Home » Uncategorized

Using Data Science and Google Cloud to Win March Madness…Well, Not Really

I suck at the NCAA March Madness® bracket selection process.  I let my personal biases get in the way of making decisions based upon the numbers.  I over-rate the well-known Big Ten conference and under-rate the lesser-known Mid Majors and fall in love with the most recent team I saw on TV win their conference tournament.  You see, I fall prey to all the common decision-making traps – recency bias, over-confidence, anchoring, risk aversion, framing – that doom my brackets from the very beginning.  (See the Appendix for more details on these decision-making traps.)

But this year is different because I’m going to take my gut feeling out of the selection process and let Google use the numbers to pick my brackets using “NCAA® March Madness®: Bracketology with Google Cloud” (notice all the registered “March Madness®” trademarks in case one thinks they can use “March Madness®” to tweak their “March Madness®” social following by overly using the “March Madness®” term!).

But even when using pre-configured, push-button Data Science, there is still some work that must be done by the humans.  So even with all of its Machine Learning glory, there are still plenty of opportunities for me to screw this up!

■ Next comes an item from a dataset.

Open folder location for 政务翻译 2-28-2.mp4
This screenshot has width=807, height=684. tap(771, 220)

Determine Metrics that Might be Better Predictors of Performance

For those data scientist wannabe’s, you can use Google Studioto explore the performance data of each of the selected teams (see Figure 1).


Figure 1: Google Studio

Unfortunately, Google Studio lacks the more advanced analysis features that allow you to easily “slice-and-dice”, and pivot and cross-tab the data with the strong data visualization capabilities that you would see from tools in Tableau.  But if you are lazy like me and don’t want to waste time trying to codify the performance patterns and relationships buried in the data, you can use the simplified Google “Matchup Analysis” tool to guide your selections (see Figure 2).

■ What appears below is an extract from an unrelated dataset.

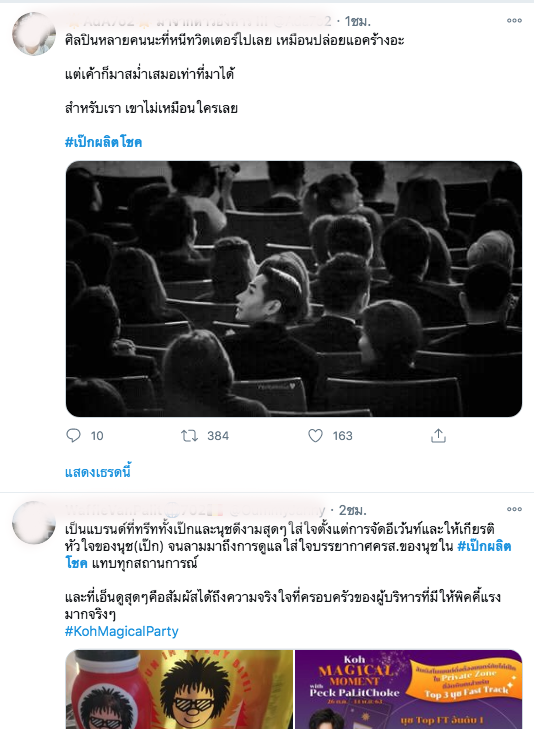Image resolution: width=534 pixels, height=729 pixels.
Task: Open the more options dots on first tweet
Action: click(514, 20)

Figure 2:  Google March Madness® Matchup Analysis

You just pick what variables you want and then weight them as either Low, Medium or High in predictive value, select the [Calculate] button and you are off to picking a winning bracket!

Setting and Testing Assumptions

You can see from Figure 2 the variables that I thought were most important from a prediction perspective. Now a really good Machine Learning algorithm would help me discover which variables are likely the best predictors of performance, but alas, no such luck here for this amateur data scientist. 

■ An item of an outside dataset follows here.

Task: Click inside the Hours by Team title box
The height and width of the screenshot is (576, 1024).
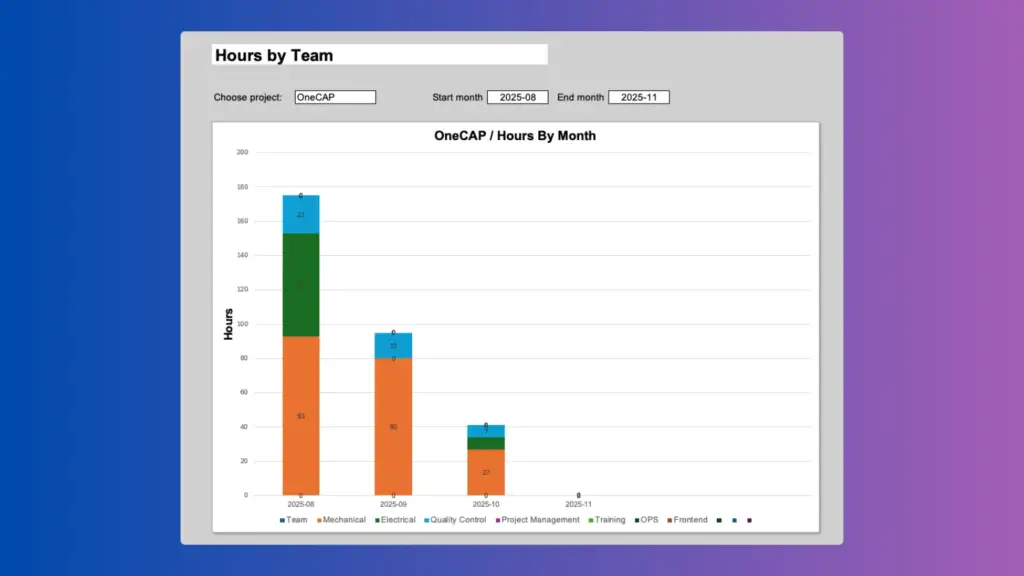Action: click(379, 54)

So, to make my selection and the weighing of the variables, I found I had to first create assumptions that I would translate into the variables.  My assumptions for a successful bracket are:

  • Playing a tough schedule better prepares a team (Strength of Schedule, NET Ranking)
  • Defense wins close games (Defensive Stoppage Power, Defensive Efficiency)
  • The more possessions, the better (Turnovers Per Game, Second Chance Points)
  • 3-point shooting is a game-changer (3-point percentage)

The other issue that I have with the Google selection tool is that I am only allowed three “weightings” per variable:  Low, Medium or High.  In a real world data science project, I’d use a Neural Network to help me identify and weigh the variables that I want to use to try to predict the winners in my brackets. And maybe use Reinforcement Learning to run my selections through an endless number of automated scenarios.

But alas, here is my bracket courtesy of Google!

Duke beating Virginia in the finals?  All #1 seeds in the Final Four?  Heck, I could have predicted that myself using my gut.  Stupid Google Bracket selection tool…


Appendix:  Common Decision-making Traps

Over-confidence.  We put a great deal of weight on whatever we happen to know and assume that what we don’t know isn’t important.  The casinos of Las Vegas were built on this human flaw (and why my son likes to say that “gambling is a tax on those who are bad at math”).

Anchoring Bias.  Anchoring is the subtle human tendency to glom onto one fact as a reference point for decisions, even though that reference point may have no logical relevance to the decision at hand.  During normal decision-making, individuals anchor, or overly rely, on specific information and then adjust to that value to account for other elements of the circumstance.  Usually once the anchor is set, there is a bias toward that information.

Risk Aversion.  Our tolerance for risk is highly inconsistent.  Risk aversion is a manifestation of people’s general preference for certainty over uncertainty, and for minimizing the magnitude of the worst possible outcomes to which they are exposed.  Risk aversion surfaces in the reluctance of a person to accept a bargain with an uncertain payoff rather than another bargain with a more certain, but possibly lower, expected payoff.

Framing.  How a decision is stated or framed can impact what decision is made. Information, when presented in different formats, alters people’s decisions. Individuals have a tendency to select inconsistent choices, depending on whether the question is framed to concentrate on losses or gains.